++++ Estratto della fonte ++++
A tal proposito l’ex ergastolano Musumeci ci ha raccontato questo aneddoto: “Una volta l’avevo rimproverato per i reati che aveva fatto e lui mi aveva risposto che non lo sapeva neppure lui perché li aveva commessi. L’ho sentito sincero”.

L’articolo di Donato Bilancia

Qualche tempo fa ho letto un articolo scritto da un compagno di detenzione il cui nome è Carmelo Musumeci. Pur apprezzandone l’esposizione dei contenuti, non mi trovo affatto d’accordo quando sostiene vi siano solo due tipi di ergastolo, quello normale e quello ostativo. Ho ragione di credere che ne esista un terzo che paradossalmente si chiama ergastolo “mediatico”.

Senza fare inutili esempi entrando nello specifico, posso comunque affermare con fondata certezza che, dopo aver parlato per i primi anni successivi alla tragedia che mi ha visto responsabile di fatti gravissimi, tutti i mezzi d’informazione hanno continuato e continuano a parlare di me attaccandomi. Da sempre, per qualsiasi cosa che di clamoroso accada a Genova come a Padova, vengo tirato in ballo pur non entrandoci mai per nulla.
++++ Estratto dei dati ++++
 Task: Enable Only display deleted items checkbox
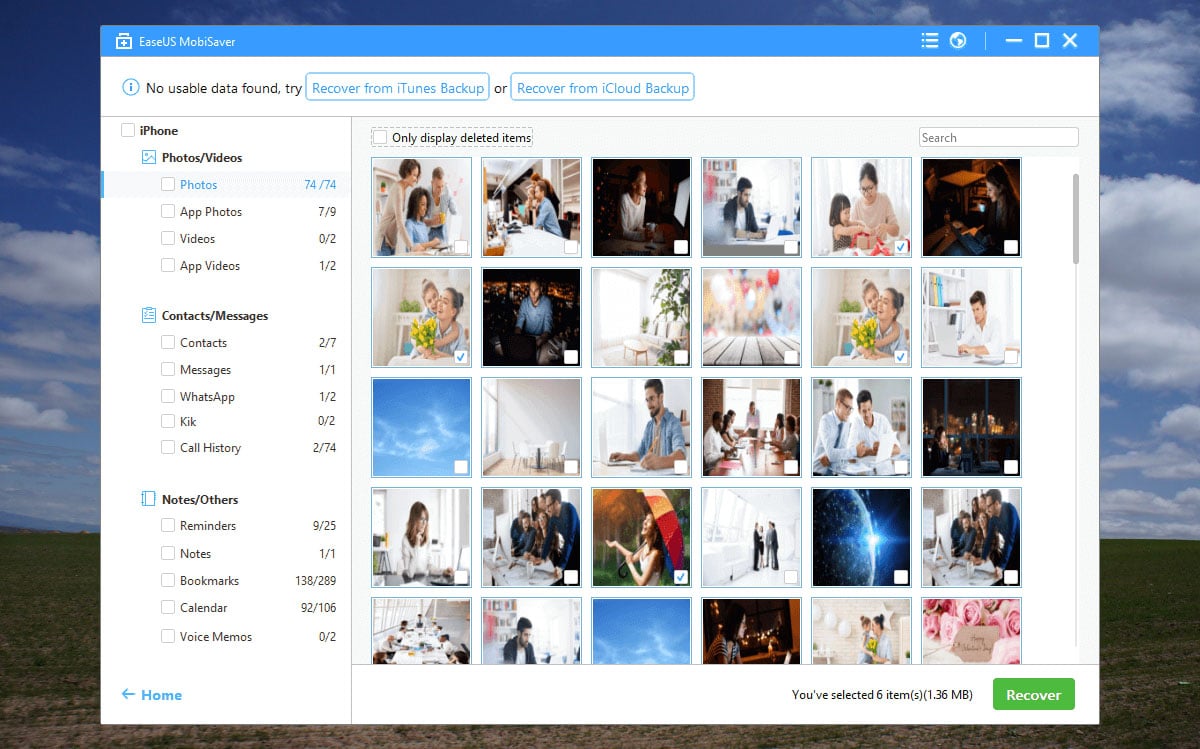click(379, 138)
++++
Obiettivo: Nell'estratto della fonte, quali sono i soli due tipi di ergastolo che, secondo Carmelo Musumeci, esisterebbero?

Risposta: Quello normale e quello ostativo.